Home Cronaca Cisl, sicurezza sul lavoro nei primi nove mesi del 2021

Cisl, sicurezza sul lavoro nei primi nove mesi del 2021

MANTOVA In Lombardia, rispetto alla data di rilevazione del 31 agosto 2021, le denunce di infortunio sul lavoro da Covid-19 sono aumentate complessivamente di 227 casi (+0,5%, inferiore all’incremento nazionale pari al +0,9%).
Analizzando il dato Provinciale si evidenzia che le 1.709 denunce pervenute da inizio pandemia afferiscono per quasi l’87% al 2020 e per il 13% a i primi nove mesi del 2021. Nei due mesi di marzo ed aprile del 2020 si è concentrato oltre un terzo di dei casi e con un secondo picco dei contagi nell’ultimo trimestre del 2020 (ben oltre il 40%). Questi andamenti nella Provincia sono in linea con quelli regionali e nazionali, ma rispetto a quelli nazionali presentano un andamento differente: sensibilmente superiore alla media italiana in occasione della prima ondata, inferiore nella seconda e prosieguo. Il 2021 è caratterizzato, sia a livello regionale che nazionale, da un andamento decrescente con numeri contenuti nei mesi estivi. I casi della Provincia di Mantova incidono 3,7% sul dato regionale con una variazione percentuale rispetto precedente per il 0,4% inferiore a quelle regionale che è stata dello 0,5% e inferiore al dato rilevato al 31 agosto che fu dello 0,7%. Dato estremamente positivo è che non si sono registrati aumenti degli infortuni mortali nel mese di settembre così com’era avvenuto ad agosto. Attualmente dal periodo rilevato da gennaio 2020 a settembre 2021 gli infortuni mortali da covid sono stati 3, mentre a livello regionale sono stati 193.

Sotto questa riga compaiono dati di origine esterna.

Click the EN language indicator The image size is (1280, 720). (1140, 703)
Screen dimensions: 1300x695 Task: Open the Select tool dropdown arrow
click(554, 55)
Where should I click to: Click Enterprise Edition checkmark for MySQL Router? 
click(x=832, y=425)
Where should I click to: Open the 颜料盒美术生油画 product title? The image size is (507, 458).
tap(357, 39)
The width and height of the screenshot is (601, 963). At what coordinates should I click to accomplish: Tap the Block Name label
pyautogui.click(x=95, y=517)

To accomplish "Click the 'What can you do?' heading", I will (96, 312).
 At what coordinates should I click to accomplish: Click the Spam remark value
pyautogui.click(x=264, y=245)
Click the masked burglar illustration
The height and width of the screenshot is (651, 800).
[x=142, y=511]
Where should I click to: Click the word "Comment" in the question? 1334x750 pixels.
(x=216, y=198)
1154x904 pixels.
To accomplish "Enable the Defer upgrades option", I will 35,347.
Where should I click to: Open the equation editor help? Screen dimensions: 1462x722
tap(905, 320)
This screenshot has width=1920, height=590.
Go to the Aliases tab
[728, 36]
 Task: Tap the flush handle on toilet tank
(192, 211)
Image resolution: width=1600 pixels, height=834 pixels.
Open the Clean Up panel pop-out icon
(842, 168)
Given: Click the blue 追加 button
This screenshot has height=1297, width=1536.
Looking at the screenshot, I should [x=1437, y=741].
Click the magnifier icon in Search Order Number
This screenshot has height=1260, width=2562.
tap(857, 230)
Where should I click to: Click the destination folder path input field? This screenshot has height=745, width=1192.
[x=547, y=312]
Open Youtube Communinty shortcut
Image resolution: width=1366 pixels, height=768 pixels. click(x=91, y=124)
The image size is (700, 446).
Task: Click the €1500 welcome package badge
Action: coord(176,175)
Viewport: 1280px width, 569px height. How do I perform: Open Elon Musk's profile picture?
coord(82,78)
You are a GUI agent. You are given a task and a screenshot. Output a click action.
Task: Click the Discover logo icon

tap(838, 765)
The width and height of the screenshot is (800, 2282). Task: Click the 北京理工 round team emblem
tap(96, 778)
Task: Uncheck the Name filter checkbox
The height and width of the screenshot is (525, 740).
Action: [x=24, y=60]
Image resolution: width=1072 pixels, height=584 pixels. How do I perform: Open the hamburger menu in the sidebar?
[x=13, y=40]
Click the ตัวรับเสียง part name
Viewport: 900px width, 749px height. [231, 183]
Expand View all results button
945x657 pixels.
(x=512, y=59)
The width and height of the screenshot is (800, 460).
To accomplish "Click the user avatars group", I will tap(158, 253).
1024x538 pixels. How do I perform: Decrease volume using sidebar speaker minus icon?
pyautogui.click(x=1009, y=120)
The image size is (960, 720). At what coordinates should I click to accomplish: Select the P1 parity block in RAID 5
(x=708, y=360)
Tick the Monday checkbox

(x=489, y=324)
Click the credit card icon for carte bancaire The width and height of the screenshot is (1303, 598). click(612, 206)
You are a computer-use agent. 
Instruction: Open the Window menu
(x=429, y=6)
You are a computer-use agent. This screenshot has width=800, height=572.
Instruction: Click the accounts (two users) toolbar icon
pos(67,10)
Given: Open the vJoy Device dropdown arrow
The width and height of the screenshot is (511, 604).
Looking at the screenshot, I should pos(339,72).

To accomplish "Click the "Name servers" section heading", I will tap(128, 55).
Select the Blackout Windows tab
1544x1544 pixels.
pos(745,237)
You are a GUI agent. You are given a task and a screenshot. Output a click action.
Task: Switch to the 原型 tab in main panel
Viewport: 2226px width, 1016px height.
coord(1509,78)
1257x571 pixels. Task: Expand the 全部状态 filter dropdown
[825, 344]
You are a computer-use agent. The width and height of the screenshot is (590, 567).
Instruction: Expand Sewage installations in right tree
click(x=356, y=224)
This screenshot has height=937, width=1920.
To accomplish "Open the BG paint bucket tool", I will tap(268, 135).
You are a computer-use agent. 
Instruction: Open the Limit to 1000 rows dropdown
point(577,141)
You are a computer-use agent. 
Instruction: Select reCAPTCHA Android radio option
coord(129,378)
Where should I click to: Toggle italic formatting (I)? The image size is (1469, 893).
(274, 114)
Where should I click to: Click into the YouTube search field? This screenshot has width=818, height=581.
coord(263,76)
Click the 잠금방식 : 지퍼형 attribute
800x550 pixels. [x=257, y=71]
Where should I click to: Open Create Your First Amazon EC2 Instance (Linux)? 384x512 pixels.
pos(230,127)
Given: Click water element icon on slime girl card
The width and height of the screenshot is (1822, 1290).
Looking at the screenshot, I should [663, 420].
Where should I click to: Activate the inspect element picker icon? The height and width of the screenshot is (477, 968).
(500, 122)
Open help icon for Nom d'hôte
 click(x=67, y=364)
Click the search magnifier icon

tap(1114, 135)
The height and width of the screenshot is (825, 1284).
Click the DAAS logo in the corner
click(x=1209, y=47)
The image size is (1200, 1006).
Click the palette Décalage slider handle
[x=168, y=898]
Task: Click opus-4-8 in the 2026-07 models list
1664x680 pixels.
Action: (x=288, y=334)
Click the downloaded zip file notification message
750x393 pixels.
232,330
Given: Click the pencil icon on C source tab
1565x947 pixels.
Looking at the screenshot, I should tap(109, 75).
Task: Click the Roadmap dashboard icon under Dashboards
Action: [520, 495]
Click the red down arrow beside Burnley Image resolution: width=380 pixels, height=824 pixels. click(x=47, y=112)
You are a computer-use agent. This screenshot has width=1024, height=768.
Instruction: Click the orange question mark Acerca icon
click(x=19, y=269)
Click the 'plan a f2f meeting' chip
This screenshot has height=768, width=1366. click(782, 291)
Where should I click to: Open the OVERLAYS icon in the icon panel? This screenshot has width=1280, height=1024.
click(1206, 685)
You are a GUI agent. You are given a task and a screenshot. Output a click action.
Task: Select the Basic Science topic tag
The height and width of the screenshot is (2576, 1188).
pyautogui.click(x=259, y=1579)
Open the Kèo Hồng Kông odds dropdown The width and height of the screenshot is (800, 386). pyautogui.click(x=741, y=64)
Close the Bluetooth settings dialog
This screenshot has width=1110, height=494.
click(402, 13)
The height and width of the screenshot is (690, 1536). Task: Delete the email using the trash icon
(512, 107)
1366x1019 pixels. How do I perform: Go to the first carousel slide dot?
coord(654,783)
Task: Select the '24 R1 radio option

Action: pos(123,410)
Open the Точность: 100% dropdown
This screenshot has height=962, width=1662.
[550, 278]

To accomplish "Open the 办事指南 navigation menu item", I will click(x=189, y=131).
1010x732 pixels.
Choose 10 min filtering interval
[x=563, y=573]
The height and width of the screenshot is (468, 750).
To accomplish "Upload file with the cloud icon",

Le professioni colpite dagli infortuni da covid hanno riguardato quasi il 78% da infermieri, il 5,5% fisioterapisti e il 4,1% assistenti sanitari; nei servizi sanitari e sociali quasi 99% sono operatori socio sanitari; nei settori ai servizi alla persona oltre l’88% sono operatori socioassistenziali. Fra il personale medico il 50% è rappresentato dei medici generici, internisti, cardiologi, anestesisti-rianimatori, chirurghi e radiologi.
Il personale nei generico-sanitari e servizi istruzione, il 5% è rappresentato dai ausiliari ospedalieri, il 36% ausiliari sanitari-portantini, quasi il 6% dagli addetti ai servizi generici nelle RSA e dal 6% degli ATA nelle scuole. Infine, tra gli impiegati, oltre l’80% sono amministrativi e il 15% addetti alle segreterie, mentre tra il personale nei servizi di pulizia il 57% si ripartisce tra addetti alle pulizie di interni e in ospedali-ambulatori.
Le attività economica maggiormente colpite sono: oltre il 70% riguarda la Sanità e l’assistenza socio-sanitaria (ospedali, case di cura e di riposo, centri assistenza) con le professionalità più colpite tra infermieri, medici, operatori socio sanitari e operatori socio assistenziali. Il settore manifatturiero registra il 7,6% delle denunce; il settore noleggio e servizi alle imprese registra il 4,7% delle denunce, con la metà proveniente dall’attività di ricerca, selezione, fornitura di personale compresi i lavoratori interinali; fra i più colpiti operatori sanitari, addetti alle pulizie e impiegati. Nei trasporti e magazzinaggio il 2,9% ha coinvolto conducenti, addetti ai servizi postali e i corrieri di settore. Nelle attività professionali, scientifiche e tecniche il 2,8% dei casi riguardato gli addetti alle pulizie e alla ristorazione in capo ad aziende impegnate nelle attività gestionali. Le attività di servizi in particolare di organizzazioni religiose e onlus coinvolge il personale sanitario e sociale pari al 2,5% delle denunce. Per quanto attiene alle attività dei servizi di alloggio e ristorazione l’incidenza è il 2% delle denunce. Infine, nella Pubblica Amministrazione, per quanto attiene alle funzioni amministrative l’incidenza è pari all’1,5%.
Le più colpiti sono le donne 1303 denunce contro le 406 degli uomini. I lavoratori nella fascia di età 50-64 anni con 674 casi, nella fascia da 35-49 661 denunce, nella fascia fino a 34 anni le denunce sono state 351, ed infine oltre 64 anni sono state denunciati 23 infortuni.
In generale, si riscontra un calo delle denunce di infortunio a partite dall’entrata in vigore del processo vaccinale e dall’intensificazione dei protocolli anticovid.